The first thing I saw was our fearless counselor and the other campers standing around consoling her and trying to get her to calm down.  I called out "HELLO?!!! Can somebody please help me get out of here?!".  The group then realized I hadn't been carted away and eaten by a mountain lion or other wild beast or monster, and helped untangle me from the wreck of our tent.

The men checked the tent inch by inch but the spider was not there.  They checked me over to make sure it wasn't in my hair, and thank you sweet Lord, it wasn't.  They checked my friend and she was free and clear.  The spider had obviously met his match in my friend and had high-tailed it out of there.  I could understand why.

The young men in our group kindly reset the center support pole in our tent and hammered the stakes back in the ground for us.  After we had crawled back into our tent, they ever so carefully zipped all of our zippers closed ensuring we didn't have any more night-time visitors.
We finally drifted off to sleep again and in the wee small hours of the morning, my friend and I were both awakened at the same time by an odd sound.  clop, clop, clop, clop ........ snort ...... huff, huff .........................  Oh, what the heck is it now?!!  And then our tent started to shake.

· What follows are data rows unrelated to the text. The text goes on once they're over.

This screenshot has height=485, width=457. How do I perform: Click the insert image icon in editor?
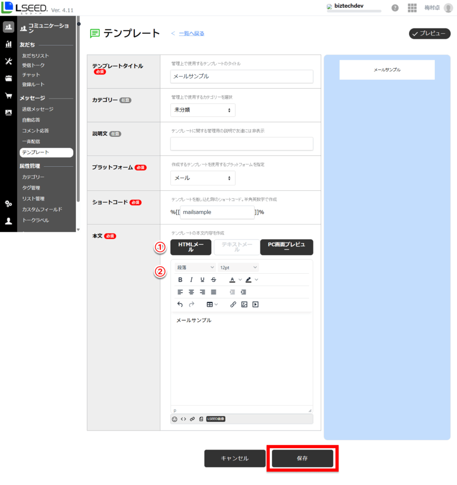pyautogui.click(x=244, y=305)
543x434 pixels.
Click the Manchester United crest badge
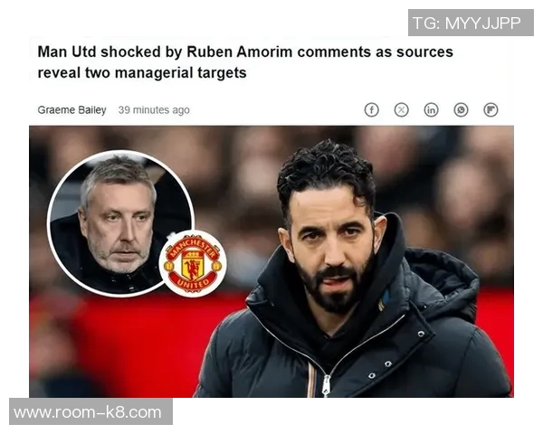pyautogui.click(x=193, y=264)
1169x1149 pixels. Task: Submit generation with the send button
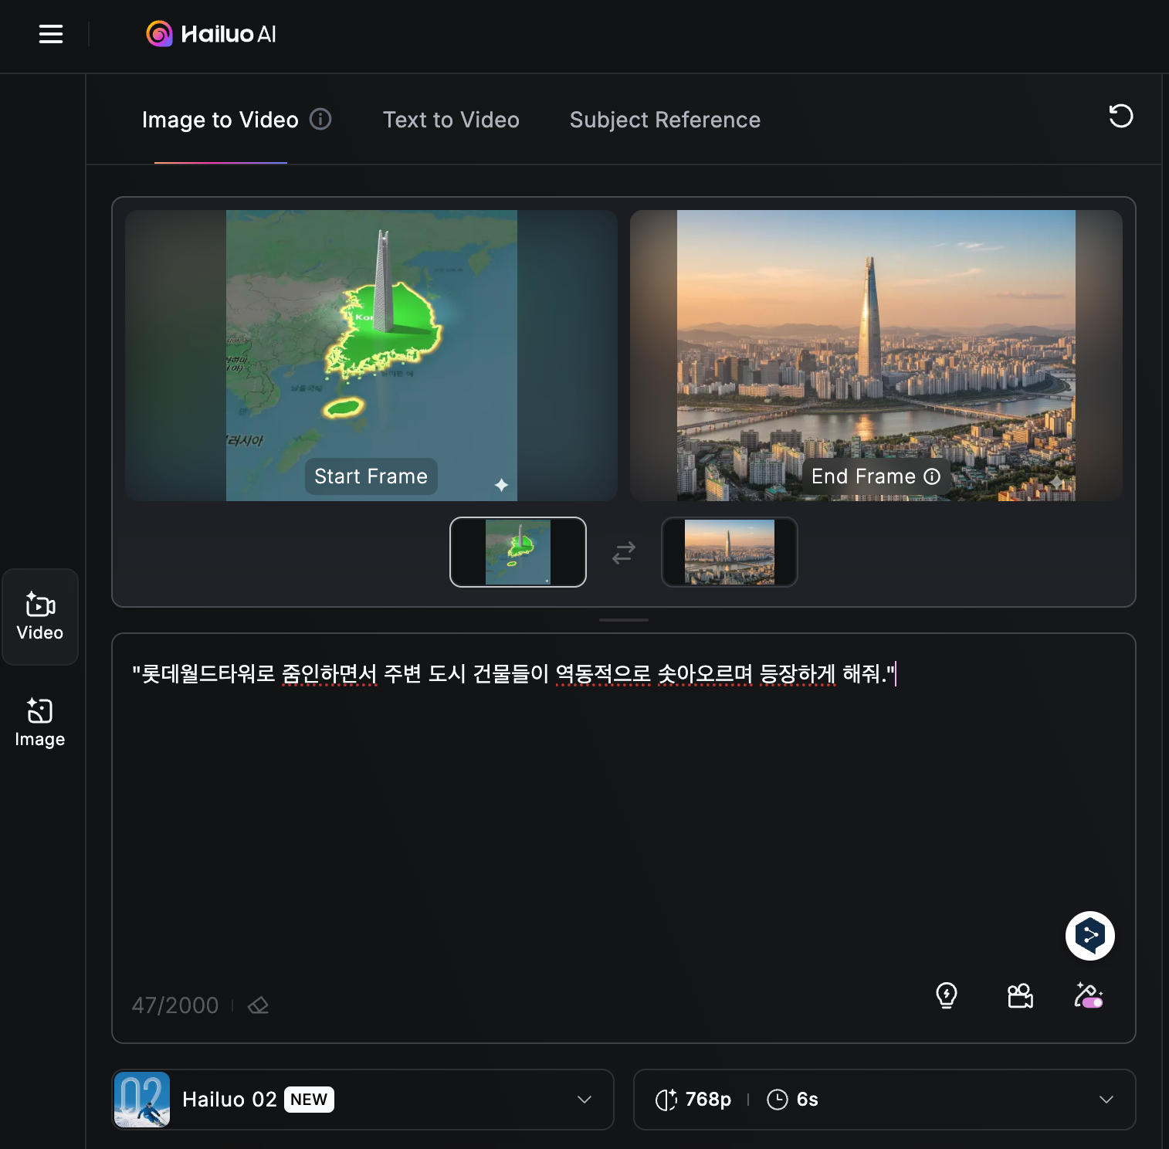click(1089, 935)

We could see by the way the walls of our tent were moving that animals were brushing up against the sides as they were moving  past!  

Within seconds our tent was in the middle of a herd of cattle that was nearly stampeding to the local watering hole!  That dadgum counselor had set our tent right in the middle of a cattle trail and we were in danger of being trampled if the tent collapsed!  The counselor yelled from his tent "Do NOT leave your tent! There is a bull and he does NOT like people!  He will try to kill you!". 

Oh, this trip was just getting better by the minute!  First a spider the size of a Volkswagon and now a herd of cattle with a bull that's mean enough to be used for the Professional Bull Rider's circuit?! I was afraid to ask what next.  All I wanted was a hotel room and a nice hot bath.

After a little bit, the herd finally passed and happily splashed around in the water.  The cattle got their fill of water and made their way back up to their pasture in small groups.  As the danger passed, we drifted off to sleep again.

The next day was full of climbing hills several hundred feet high, doing team-building activities, looking at live scorpions and rattlesnake skin that had been shed (shiver), and we learned to pee in the wilderness without wetting our shoes or exposing our backside to the entire group. 

We finished that camping trip, passed Freshman Orientation with flying colors, and drove home. That was my last time camping. My friend, on the other hand, goes camping regularly. I think that's because she discovered how to get out of a tent faster than a speeding bullet.